Com a positivação da Lei 12.846/13 (conhecida como Lei Anticorrupção), regulamentada pelo Decreto 8.420/15, os programas de complianceganharam fundamental importância para as empresas brasileiras e tiveram a relevância ampliada para as empresas estrangeiras atuantes no Brasil (tais como, por exemplo, o Foreign Corrupt Practices Act – FCPA e o UK Bribery Act), já possuíam estruturas de compliance instaladas e em funcionamento.
Os programas de compliance foram definidos pela legislação brasileira como “mecanismos internos de integridade” e estabelecem um conjunto de procedimentos internos implementados pelas empresas com o intuito de evitar, detectar e sanar a prática de desvios, fraudes, irregularidades e atos ilícitos em geral.
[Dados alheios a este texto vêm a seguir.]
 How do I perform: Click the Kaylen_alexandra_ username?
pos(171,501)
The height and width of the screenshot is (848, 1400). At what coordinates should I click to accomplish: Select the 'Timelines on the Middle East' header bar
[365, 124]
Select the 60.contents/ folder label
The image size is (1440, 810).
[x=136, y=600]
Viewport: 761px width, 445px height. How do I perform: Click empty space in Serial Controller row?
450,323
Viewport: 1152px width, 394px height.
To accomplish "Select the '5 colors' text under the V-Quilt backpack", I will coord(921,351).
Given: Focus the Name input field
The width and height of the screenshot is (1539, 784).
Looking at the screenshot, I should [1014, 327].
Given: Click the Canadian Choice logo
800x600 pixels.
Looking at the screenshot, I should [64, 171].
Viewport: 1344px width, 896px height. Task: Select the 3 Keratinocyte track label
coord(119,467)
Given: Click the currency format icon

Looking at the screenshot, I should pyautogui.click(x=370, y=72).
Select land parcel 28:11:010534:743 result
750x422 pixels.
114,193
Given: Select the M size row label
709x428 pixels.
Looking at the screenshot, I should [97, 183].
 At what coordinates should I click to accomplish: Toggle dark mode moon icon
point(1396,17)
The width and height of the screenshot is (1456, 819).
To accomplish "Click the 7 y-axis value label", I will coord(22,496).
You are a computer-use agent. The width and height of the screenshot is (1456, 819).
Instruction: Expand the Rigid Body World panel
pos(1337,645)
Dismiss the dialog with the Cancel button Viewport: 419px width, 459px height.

A lei anticorrupção não se restringe somente às organizações que participam de licitações e que celebrem ou mantenham contratos com entes públicos e se aplica a toda e qualquer sociedade (independentemente de sua forma de organização), fundação, associação ou sociedade estrangeira, que tenha estabelecimento ou representação no Brasil e que, no âmbito de qualquer relação com um ente público, venha a praticar um ato lesivo.
Fiel a esse quadro, a judicatura brasileira não está em marcha alheia aos reclamos internacionais, mas fiel a esses, frente aos dados empíricos recentes, estruturados com respeito aos tratados internacionais que regem o tema, mas realço que sua operacionalidade é dinâmica e, como tal, imperativa sua atualização, sem se descurar das garantias constitucionais.
Douglas Gonzales é juiz federal e professor universitário.